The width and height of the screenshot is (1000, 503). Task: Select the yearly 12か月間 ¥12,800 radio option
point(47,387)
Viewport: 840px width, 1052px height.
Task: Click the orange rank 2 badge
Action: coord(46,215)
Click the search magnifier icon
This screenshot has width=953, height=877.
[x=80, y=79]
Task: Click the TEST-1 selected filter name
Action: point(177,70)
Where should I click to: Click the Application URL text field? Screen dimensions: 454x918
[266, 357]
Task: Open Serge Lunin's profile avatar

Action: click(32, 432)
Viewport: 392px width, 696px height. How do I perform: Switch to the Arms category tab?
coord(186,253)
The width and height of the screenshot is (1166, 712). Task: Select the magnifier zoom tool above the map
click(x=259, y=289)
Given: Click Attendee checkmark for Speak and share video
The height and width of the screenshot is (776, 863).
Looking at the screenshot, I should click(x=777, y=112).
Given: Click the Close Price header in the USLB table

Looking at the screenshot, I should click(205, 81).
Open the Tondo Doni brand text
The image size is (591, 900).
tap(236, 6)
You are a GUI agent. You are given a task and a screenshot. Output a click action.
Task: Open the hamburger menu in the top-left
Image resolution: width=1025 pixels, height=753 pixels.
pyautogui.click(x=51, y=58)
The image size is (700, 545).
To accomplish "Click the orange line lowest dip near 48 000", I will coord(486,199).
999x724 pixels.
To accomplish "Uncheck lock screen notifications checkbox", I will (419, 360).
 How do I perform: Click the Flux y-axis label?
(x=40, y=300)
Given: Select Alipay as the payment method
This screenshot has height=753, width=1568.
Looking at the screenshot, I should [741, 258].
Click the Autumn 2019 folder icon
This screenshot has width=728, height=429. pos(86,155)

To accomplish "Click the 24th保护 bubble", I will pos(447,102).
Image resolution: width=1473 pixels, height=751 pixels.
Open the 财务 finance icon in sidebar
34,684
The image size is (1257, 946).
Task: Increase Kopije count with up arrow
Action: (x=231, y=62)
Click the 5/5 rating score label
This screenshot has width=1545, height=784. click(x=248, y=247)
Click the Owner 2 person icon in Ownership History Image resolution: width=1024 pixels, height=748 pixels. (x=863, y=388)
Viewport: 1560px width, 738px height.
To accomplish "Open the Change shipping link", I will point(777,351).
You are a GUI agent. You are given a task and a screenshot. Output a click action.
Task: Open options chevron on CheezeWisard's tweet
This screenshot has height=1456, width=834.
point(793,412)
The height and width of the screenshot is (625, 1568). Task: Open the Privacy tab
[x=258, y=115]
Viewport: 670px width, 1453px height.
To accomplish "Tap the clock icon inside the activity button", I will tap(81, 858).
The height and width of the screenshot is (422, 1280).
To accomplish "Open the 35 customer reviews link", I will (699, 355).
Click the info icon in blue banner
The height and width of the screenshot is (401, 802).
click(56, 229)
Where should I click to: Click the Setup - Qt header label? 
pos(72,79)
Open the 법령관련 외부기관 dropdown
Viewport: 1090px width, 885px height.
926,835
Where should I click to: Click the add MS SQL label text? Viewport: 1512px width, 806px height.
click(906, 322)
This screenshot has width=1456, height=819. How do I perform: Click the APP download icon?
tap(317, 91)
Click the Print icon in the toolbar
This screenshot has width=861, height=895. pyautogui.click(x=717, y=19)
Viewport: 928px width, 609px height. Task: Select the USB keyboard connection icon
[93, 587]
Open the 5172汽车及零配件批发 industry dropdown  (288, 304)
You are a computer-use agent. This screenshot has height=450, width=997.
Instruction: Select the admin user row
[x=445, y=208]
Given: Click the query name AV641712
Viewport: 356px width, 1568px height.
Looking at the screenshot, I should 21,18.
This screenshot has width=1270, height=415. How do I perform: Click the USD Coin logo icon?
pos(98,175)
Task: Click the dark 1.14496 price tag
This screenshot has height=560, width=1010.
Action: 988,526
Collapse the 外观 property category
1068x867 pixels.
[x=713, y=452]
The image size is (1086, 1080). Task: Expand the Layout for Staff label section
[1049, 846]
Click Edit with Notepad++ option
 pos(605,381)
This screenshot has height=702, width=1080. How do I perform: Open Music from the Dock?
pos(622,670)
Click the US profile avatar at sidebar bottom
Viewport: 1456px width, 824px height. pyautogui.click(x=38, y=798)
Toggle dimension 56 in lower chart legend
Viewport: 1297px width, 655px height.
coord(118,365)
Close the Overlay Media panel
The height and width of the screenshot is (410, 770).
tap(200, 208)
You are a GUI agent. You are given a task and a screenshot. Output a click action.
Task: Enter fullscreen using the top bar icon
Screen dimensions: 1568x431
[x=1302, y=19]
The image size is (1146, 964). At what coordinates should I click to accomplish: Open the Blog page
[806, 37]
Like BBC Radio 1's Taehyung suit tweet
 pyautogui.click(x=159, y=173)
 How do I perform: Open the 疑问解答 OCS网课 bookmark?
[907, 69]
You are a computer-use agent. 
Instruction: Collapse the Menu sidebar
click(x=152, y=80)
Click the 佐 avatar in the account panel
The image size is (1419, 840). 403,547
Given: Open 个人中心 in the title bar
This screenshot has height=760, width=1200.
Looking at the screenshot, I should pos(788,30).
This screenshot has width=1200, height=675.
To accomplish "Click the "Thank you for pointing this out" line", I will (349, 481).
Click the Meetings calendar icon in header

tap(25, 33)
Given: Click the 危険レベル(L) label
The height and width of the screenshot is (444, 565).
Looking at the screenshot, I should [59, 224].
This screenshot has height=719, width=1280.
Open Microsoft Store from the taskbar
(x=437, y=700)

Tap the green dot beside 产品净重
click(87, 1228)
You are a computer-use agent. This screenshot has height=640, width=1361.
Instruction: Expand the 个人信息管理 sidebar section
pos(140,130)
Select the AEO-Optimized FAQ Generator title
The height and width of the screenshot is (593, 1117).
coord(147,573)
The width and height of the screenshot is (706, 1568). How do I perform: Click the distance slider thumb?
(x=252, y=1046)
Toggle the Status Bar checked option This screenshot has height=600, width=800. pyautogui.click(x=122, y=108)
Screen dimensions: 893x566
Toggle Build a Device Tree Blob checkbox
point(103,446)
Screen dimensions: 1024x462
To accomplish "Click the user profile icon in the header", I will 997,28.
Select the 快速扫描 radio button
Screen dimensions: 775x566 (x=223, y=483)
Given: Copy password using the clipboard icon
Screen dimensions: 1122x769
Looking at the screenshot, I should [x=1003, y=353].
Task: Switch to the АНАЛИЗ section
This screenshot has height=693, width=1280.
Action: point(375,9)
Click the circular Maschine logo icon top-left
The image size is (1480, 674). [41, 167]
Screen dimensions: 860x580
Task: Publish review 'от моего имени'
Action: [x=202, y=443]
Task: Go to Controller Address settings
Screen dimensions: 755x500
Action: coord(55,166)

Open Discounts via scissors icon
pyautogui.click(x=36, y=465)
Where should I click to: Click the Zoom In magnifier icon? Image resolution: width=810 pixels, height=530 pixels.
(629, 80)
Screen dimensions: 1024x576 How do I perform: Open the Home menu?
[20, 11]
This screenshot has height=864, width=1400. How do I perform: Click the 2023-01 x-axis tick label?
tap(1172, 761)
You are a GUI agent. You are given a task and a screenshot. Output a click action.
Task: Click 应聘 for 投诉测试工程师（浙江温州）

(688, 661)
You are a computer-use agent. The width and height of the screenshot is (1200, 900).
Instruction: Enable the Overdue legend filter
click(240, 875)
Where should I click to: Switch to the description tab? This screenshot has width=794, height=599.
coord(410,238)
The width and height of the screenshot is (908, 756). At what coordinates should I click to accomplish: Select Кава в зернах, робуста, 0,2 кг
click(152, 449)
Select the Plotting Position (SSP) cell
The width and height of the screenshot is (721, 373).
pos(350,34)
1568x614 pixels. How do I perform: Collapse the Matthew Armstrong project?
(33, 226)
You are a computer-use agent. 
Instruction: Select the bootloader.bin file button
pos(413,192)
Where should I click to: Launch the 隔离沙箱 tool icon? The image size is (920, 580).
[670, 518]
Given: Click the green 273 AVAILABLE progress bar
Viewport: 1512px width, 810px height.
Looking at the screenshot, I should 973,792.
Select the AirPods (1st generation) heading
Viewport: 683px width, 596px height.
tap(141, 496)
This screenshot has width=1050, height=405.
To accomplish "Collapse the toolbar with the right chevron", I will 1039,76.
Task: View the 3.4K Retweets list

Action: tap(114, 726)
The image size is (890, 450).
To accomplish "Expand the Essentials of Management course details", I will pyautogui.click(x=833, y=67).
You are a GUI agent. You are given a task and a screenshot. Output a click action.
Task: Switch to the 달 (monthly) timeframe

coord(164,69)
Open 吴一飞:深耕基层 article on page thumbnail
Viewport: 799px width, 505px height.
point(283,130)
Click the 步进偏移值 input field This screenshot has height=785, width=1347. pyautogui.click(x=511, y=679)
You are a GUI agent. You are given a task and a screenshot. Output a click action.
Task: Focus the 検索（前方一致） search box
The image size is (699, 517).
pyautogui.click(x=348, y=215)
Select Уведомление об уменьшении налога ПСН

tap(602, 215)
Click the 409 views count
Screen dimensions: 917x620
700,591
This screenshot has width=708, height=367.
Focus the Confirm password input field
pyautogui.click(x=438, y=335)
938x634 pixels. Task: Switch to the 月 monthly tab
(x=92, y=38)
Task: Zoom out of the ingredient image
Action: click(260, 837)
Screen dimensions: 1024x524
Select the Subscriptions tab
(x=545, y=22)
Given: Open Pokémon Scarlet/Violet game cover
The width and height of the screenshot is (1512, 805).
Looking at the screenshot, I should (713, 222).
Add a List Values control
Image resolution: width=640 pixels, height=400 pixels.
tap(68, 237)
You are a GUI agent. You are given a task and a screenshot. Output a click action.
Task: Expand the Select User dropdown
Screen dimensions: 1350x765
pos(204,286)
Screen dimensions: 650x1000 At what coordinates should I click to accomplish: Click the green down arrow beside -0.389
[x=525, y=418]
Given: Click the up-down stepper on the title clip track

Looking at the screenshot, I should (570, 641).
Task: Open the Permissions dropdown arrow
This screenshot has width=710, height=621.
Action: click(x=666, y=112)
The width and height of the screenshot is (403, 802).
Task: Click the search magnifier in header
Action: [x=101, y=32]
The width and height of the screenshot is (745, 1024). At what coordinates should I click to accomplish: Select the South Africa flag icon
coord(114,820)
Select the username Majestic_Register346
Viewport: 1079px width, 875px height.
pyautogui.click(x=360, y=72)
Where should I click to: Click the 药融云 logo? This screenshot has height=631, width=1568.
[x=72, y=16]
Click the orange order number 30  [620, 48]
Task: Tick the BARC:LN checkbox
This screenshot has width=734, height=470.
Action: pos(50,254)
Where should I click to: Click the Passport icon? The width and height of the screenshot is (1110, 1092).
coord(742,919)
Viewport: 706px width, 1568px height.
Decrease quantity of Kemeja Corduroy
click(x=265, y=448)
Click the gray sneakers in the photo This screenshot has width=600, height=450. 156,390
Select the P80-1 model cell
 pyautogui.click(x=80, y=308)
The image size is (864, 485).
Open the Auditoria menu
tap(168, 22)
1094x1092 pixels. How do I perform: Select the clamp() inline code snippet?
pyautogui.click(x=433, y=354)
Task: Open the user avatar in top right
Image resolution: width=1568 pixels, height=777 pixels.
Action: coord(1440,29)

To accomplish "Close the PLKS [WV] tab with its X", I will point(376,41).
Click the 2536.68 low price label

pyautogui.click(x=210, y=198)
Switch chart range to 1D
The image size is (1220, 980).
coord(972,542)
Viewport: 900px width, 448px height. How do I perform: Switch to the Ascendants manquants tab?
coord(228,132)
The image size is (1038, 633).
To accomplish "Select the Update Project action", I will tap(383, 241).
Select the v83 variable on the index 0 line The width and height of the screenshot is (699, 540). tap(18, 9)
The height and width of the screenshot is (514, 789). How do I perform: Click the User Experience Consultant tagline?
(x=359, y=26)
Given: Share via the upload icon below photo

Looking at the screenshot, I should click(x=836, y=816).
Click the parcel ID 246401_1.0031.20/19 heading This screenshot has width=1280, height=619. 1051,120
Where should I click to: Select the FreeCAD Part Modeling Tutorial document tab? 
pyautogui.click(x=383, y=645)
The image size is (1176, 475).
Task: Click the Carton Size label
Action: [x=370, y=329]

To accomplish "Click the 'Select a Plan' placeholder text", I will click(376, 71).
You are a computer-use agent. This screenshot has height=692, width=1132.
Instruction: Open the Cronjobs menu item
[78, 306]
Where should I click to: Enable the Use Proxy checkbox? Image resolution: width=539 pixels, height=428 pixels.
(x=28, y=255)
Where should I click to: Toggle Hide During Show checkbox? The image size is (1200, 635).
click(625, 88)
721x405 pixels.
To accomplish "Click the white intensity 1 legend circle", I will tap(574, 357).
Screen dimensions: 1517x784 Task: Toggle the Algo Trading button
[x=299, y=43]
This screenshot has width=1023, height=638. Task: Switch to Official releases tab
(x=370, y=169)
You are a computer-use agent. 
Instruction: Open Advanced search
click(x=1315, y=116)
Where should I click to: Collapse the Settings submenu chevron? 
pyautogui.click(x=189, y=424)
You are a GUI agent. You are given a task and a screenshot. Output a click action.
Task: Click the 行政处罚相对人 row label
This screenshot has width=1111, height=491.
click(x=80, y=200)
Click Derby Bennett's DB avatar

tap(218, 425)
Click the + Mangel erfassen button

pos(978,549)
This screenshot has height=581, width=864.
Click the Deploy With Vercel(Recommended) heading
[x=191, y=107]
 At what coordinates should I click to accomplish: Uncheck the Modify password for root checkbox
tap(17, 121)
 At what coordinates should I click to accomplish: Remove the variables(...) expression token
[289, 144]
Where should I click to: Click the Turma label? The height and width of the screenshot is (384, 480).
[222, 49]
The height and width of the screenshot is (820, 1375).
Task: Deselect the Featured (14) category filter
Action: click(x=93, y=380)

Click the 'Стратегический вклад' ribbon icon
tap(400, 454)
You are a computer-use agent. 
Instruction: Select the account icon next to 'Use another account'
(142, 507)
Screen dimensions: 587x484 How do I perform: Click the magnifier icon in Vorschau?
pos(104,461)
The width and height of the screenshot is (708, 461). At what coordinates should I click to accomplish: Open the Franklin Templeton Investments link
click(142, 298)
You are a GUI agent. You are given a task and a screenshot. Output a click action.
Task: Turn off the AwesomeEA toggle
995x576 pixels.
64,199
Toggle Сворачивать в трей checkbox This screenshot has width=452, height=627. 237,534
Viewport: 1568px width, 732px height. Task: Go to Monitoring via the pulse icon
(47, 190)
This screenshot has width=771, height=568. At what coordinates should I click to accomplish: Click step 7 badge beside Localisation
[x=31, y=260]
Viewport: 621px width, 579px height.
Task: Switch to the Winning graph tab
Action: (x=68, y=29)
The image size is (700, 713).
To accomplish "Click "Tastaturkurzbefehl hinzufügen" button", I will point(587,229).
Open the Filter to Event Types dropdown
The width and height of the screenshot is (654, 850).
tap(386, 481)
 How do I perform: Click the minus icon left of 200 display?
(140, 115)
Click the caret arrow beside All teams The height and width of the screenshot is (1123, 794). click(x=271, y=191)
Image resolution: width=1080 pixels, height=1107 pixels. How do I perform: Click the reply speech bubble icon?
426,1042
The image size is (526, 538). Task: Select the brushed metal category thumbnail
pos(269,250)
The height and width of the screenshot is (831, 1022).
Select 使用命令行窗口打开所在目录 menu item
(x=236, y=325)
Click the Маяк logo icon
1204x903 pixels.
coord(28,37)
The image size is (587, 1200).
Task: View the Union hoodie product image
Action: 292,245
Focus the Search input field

◆ ◆ ◆

ACTIVITY:
The line above containing "Focus the Confirm password input field", the line containing "The image size is (864, 485).", and every line between them are to be transcribed exactly; no other line is wanted.

EXERCISE SOLUTION:
Focus the Confirm password input field
pyautogui.click(x=438, y=335)
938x634 pixels. Task: Switch to the 月 monthly tab
(x=92, y=38)
Task: Zoom out of the ingredient image
Action: click(260, 837)
Screen dimensions: 1024x524
Select the Subscriptions tab
(x=545, y=22)
Given: Open Pokémon Scarlet/Violet game cover
The width and height of the screenshot is (1512, 805).
Looking at the screenshot, I should (713, 222).
Add a List Values control
Image resolution: width=640 pixels, height=400 pixels.
tap(68, 237)
You are a GUI agent. You are given a task and a screenshot. Output a click action.
Task: Expand the Select User dropdown
Screen dimensions: 1350x765
pos(204,286)
Screen dimensions: 650x1000 At what coordinates should I click to accomplish: Click the green down arrow beside -0.389
[x=525, y=418]
Given: Click the up-down stepper on the title clip track

Looking at the screenshot, I should (570, 641).
Task: Open the Permissions dropdown arrow
This screenshot has width=710, height=621.
Action: click(x=666, y=112)
The width and height of the screenshot is (403, 802).
Task: Click the search magnifier in header
Action: [x=101, y=32]
The width and height of the screenshot is (745, 1024). At what coordinates should I click to accomplish: Select the South Africa flag icon
coord(114,820)
Select the username Majestic_Register346
Viewport: 1079px width, 875px height.
pyautogui.click(x=360, y=72)
Where should I click to: Click the 药融云 logo? This screenshot has height=631, width=1568.
[x=72, y=16]
Click the orange order number 30  [620, 48]
Task: Tick the BARC:LN checkbox
This screenshot has width=734, height=470.
Action: pos(50,254)
Where should I click to: Click the Passport icon? The width and height of the screenshot is (1110, 1092).
coord(742,919)
Viewport: 706px width, 1568px height.
Decrease quantity of Kemeja Corduroy
click(x=265, y=448)
Click the gray sneakers in the photo This screenshot has width=600, height=450. 156,390
Select the P80-1 model cell
 pyautogui.click(x=80, y=308)
The image size is (864, 485).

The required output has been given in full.